Em um vídeo que acompanha a mensagem, o primeiro-ministro magiar acusa Zelenski de lançar “mensagens ameaçadoras e insultos” ao Executivo húngaro, no que considera “parte de uma série coordenada de ações” para “interferir” nas eleições húngaras.
Budapeste redobrou recentemente os ataques contra as autoridades ucranianas, alegando que estas estão a interferir nas eleições legislativas de abril para conseguir uma mudança no Executivo que desbloqueie a sua adesão à União Europeia.

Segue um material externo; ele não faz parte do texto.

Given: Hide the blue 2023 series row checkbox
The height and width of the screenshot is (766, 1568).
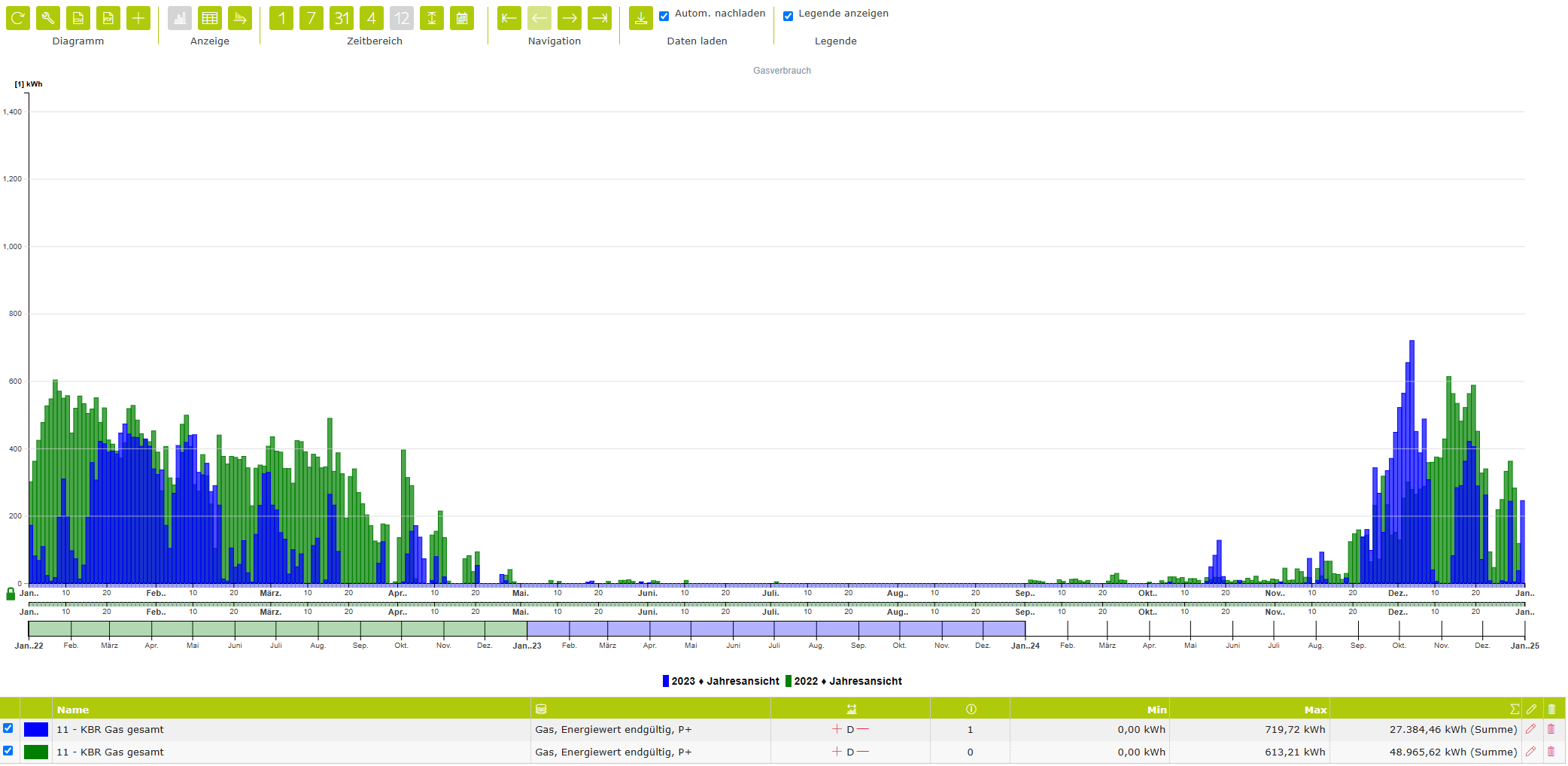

O Executivo de Orbán acusa Kiev de tomar partido pela candidatura do Partido Respeito e Liberdade (TISZA), do opositor conservador Péter Magyar, cuja irrupção ameaça destituir do poder o Fidesz, formação hegemônica na Hungria liderada por Orbán, primeiro-ministro desde 2010.
Nos últimos dias, os dois países protagonizaram uma intensa troca de acusações, na qual ambas as partes se reprovaram mutuamente por suas posições, com Budapeste acusando as autoridades ucranianas de interferência eleitoral e Kiev denunciando que o governo de Orbán usa a minoria húngara da Ucrânia como refém.
O conflito começou após declarações de Orbán, que afirmou que “nenhum Parlamento húngaro nos próximos cem anos apoiará a adesão da Ucrânia à UE”, às quais o ministro das Relações Exteriores ucraniano, Andri Sibiga, respondeu criticando sua proximidade com o presidente russo, Vladimir Putin. “Seu chefe em Moscou não durará 100 anos, mesmo que vocês estivessem dispostos a doar todos os seus órgãos. Um dia, a Ucrânia se unirá à UE”, afirmou.